A better way is to avoid installing MXNet worker package and BytePS server in the same image, i.e., use different images for worker and server/scheduler.
When launching distributed jobs, if you see hanging at the beginning, one possible reason is that your network connection has trouble. You can use ps-lite
benchmark to verify the connectivity.
Install ps-lite:
git clone --branch byteps https://github.com/bytedance/ps-lite.git
cd ps-lite
make -j
For the scheduler
export DMLC_ROLE=scheduler
export DMLC_NUM_WORKER=1
export DMLC_NUM_SERVER=1
export DMLC_PS_ROOT_URI=[YOUR_SCHEDULER_IP]
export DMLC_PS_ROOT_PORT=[YOUR_SCHEDULER_PORT]
export DMLC_INTERFACE=eth0
./ps-lite/tests/test_kv_app_benchmark
For the server
export DMLC_ROLE=server
export DMLC_NUM_WORKER=1
export DMLC_NUM_SERVER=1
export DMLC_PS_ROOT_URI=[YOUR_SCHEDULER_IP]
export DMLC_PS_ROOT_PORT=[YOUR_SCHEDULER_PORT]
export DMLC_INTERFACE=eth0
./ps-lite/tests/test_kv_app_benchmark
For the worker:
export DMLC_ROLE=worker
export DMLC_NUM_WORKER=1
export DMLC_NUM_SERVER=1
export DMLC_PS_ROOT_URI=[YOUR_SCHEDULER_IP]
export DMLC_PS_ROOT_PORT=[YOUR_SCHEDULER_PORT]
export DMLC_INTERFACE=eth0
./ps-lite/tests/test_kv_app_benchmark 1024000 100 0
If it succeed, you should be able to see something like this on the worker.

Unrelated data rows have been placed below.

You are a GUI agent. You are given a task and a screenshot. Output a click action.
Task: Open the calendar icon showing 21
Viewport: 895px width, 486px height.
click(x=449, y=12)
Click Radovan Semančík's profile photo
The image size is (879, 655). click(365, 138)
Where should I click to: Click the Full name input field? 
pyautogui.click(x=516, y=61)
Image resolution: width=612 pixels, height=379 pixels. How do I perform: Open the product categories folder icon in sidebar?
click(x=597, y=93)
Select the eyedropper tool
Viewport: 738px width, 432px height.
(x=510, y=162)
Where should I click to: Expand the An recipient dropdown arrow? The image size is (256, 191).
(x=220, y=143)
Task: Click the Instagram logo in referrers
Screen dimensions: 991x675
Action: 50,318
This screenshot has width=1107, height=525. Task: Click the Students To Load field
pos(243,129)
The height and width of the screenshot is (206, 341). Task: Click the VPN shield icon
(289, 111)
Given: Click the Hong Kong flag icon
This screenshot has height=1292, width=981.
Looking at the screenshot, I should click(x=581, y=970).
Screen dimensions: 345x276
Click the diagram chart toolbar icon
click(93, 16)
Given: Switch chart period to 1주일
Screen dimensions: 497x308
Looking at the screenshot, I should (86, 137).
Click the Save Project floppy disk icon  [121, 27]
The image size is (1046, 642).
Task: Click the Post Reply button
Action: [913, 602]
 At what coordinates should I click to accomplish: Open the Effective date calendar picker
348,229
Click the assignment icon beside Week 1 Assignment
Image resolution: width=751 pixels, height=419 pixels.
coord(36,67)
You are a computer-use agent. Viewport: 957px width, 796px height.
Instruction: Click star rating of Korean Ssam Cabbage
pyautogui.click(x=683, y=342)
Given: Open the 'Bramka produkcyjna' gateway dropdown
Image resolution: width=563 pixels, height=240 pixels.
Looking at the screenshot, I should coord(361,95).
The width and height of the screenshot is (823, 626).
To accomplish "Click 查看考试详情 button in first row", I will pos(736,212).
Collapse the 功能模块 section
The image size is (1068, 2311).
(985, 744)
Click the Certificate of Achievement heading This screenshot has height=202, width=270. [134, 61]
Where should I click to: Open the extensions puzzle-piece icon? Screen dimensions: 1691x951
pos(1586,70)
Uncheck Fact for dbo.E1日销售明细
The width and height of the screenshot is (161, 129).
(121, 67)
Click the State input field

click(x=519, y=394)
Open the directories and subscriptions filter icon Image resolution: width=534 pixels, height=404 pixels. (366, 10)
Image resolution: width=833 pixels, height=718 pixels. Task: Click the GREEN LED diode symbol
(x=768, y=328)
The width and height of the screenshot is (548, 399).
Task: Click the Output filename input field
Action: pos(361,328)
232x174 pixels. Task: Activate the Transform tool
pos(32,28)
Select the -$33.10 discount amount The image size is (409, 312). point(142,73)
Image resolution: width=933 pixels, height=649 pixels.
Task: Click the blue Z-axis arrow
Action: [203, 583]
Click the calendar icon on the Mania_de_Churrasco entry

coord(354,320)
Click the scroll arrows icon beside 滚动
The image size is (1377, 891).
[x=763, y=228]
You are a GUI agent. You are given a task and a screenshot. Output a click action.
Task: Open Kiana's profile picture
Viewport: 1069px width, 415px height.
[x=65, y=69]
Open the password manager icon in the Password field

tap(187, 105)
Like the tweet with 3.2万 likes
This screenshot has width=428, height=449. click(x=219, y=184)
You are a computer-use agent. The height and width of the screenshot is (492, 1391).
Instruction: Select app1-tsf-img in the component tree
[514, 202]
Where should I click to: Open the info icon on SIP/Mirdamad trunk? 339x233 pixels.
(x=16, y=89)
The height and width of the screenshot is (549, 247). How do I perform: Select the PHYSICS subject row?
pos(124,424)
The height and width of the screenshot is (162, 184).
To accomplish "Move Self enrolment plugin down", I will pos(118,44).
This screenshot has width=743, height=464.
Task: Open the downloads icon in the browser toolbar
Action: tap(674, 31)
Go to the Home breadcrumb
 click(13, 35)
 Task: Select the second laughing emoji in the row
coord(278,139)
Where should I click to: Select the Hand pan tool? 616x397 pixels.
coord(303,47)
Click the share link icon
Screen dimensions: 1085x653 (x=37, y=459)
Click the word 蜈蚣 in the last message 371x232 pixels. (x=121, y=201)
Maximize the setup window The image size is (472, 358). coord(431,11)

tests/test_kv_app_benchmark.cc:77: push_byte=4096000, repeat=100, total_time=128.842ms
tests/test_kv_app_benchmark.cc:91: pull_byte=4096000, repeat=100, total_time=353.38ms
(Note: for RDMA networks, use make -j USE_RDMA=1
to build, and export DMLC_ENABLE_RDMA=1
for running the scheduler / server / worker)
If it still hang, you may need to check your network connectivity.